多发性硬化是一种经典的自身免疫性脱髓鞘疾病，至今尚无法治愈。小胶质细胞作为中枢神经系统固有免疫的重要组分和固有免疫与获得性免疫的桥梁，与多发性硬化的早期病理发生和神经退行性变性密切相关。改变体内小胶质细胞的极化方向可能是以小胶质细胞为靶点治疗多发性硬化的关键点。我们发现，同源盒基因MSX3可以促进体外培养小胶质细胞的M2极化，并提高小胶质细胞促进少突胶质前体细胞成熟的能力。在神经系统脱髓鞘疾病模型中，MSX3基因干扰可以阻断IL-4预刺激小胶质细胞脑内移植对神经功能的修复作用，并加重脱髓鞘损伤和炎细胞浸润。拟在此基础上，深入研究MSX3对体内小胶质细胞的作用及对神经系统脱髓鞘疾病的治疗作用，并探索MSX3促进M2极化的分子机制。我们对同源盒基因MSX3免疫调节新功能的发现，不仅为神经免疫调节提供新的分子机制，而且为神经系统脱髓鞘疾病的治疗提供新的靶点。

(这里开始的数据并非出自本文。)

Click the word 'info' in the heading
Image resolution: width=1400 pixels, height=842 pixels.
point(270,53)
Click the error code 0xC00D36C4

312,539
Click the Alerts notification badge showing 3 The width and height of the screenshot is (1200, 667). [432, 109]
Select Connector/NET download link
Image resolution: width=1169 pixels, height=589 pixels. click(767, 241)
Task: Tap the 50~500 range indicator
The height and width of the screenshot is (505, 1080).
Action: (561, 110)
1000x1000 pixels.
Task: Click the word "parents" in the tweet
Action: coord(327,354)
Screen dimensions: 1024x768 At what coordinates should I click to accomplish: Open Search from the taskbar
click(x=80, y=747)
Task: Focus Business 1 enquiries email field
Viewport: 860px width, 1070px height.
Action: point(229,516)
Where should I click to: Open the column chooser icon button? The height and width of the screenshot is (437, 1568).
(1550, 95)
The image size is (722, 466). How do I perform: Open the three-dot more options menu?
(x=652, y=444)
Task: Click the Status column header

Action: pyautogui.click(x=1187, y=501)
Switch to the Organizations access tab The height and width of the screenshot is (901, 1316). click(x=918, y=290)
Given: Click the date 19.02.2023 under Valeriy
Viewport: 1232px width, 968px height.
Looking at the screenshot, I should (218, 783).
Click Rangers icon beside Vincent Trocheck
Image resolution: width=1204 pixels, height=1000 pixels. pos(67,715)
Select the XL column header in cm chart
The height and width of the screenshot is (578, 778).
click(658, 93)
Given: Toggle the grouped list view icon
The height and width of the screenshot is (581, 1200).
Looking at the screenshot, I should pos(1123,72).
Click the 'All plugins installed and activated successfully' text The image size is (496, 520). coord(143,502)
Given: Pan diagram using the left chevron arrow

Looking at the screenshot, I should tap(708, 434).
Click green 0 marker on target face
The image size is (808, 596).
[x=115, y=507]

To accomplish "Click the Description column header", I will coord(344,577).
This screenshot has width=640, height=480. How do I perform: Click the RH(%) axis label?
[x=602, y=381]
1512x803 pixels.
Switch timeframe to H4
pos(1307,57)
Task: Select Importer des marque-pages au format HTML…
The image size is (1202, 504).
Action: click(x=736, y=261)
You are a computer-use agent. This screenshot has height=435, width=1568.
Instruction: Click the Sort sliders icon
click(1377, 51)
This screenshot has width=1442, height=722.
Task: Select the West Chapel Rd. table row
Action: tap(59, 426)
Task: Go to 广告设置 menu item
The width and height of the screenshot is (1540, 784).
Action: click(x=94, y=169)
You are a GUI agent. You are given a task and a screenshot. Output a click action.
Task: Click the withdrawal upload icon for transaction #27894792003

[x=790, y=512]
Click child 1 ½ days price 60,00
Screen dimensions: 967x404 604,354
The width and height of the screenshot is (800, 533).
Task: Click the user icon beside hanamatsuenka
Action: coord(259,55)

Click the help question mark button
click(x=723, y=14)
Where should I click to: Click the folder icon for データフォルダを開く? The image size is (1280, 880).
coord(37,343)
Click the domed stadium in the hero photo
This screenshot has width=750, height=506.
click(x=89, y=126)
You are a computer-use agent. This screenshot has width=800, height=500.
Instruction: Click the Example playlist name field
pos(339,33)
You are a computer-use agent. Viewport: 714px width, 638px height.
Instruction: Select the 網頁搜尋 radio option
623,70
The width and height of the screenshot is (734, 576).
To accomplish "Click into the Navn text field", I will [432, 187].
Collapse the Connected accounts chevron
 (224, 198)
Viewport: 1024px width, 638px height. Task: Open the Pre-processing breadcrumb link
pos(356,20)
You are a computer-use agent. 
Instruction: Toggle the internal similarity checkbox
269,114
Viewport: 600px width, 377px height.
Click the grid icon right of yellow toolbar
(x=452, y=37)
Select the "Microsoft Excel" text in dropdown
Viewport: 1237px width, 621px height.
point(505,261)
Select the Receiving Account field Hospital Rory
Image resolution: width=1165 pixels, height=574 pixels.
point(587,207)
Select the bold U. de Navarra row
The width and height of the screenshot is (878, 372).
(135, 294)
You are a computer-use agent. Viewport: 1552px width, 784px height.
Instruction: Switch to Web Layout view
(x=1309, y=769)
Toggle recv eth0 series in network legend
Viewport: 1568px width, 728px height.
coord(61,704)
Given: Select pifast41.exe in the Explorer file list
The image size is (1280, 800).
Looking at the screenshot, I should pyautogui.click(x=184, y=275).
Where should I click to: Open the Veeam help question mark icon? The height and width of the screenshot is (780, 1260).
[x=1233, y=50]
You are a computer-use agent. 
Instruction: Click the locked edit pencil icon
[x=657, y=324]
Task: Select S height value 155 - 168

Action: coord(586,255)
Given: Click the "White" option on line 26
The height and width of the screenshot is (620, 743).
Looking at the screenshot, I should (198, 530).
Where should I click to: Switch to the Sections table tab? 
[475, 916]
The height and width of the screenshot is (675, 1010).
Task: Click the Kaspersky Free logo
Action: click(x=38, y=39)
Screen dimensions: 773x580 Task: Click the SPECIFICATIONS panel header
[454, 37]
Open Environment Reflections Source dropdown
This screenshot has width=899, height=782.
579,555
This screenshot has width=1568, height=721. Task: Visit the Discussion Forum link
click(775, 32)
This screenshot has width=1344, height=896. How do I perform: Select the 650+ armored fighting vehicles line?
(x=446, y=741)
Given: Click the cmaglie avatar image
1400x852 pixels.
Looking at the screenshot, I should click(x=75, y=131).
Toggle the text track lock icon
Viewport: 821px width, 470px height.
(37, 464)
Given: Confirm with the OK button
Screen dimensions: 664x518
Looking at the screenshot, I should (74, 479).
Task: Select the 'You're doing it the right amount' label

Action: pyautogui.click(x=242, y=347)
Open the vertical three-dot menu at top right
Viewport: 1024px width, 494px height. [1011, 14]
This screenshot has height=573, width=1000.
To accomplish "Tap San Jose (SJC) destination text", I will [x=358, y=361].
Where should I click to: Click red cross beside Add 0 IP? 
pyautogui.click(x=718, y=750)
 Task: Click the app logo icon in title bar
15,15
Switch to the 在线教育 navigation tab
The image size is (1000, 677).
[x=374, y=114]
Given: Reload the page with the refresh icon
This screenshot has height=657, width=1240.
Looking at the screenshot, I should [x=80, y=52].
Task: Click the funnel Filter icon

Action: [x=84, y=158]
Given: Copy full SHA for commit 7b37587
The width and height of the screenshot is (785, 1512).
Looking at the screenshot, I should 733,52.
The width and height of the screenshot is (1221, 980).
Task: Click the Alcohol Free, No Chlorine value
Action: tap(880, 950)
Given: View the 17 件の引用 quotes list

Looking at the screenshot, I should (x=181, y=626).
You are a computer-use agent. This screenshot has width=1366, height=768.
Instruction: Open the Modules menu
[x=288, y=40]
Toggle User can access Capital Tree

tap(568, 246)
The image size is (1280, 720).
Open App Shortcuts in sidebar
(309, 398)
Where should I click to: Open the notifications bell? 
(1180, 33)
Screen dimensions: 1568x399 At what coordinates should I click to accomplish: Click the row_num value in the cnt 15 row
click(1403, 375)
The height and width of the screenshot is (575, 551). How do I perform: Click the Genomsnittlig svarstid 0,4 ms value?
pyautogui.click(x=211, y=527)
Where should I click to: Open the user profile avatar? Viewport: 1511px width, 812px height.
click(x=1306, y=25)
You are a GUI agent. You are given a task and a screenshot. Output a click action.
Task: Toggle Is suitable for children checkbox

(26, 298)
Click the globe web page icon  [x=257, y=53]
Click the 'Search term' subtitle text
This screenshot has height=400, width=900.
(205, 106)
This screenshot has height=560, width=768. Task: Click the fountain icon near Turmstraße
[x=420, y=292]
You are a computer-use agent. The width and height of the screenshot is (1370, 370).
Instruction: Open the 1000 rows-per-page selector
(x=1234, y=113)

Multiple sclerosis is a classic autoimmune demyelinating disease. Microglia is an important component of CNS innate immune system and the bridge between the innate immunity and acquired immunity. They are closely related to the pathogenesis of multiple sclerosis. Changing the direction of microglial polarization in vivo is one of the key points on microglia as the target for the treatment of multiple sclerosis. Our previous studies shown that the homeobox gene MSX3 could promote M2 polarization of microglia, inhibit M1 polarization and further promote maturation of oligodendrocyte precursor cells (OPCs). Transplantation of MSX3 RNAi microglia into the brain ventricles can block the effects of IL-4 pre-stimulated microglia on neural repair in autoimmune demyelinating disease. On this basis of the present studies, we plan to verify the role of MSX3 on microglia and autoimmune demyelinating disease, and further explore the molecular mechanisms of MSX3 in promoting STAT6 and PPARγ expression and M2 polarization. Our findings of the new features of the homeobox gene MSX3 in immune regulation, not only to provide a new molecular mechanism of neuroimmunomodulation, but also provide new molecular targets for the treatment of autoimmune CNS demyelinating diseases.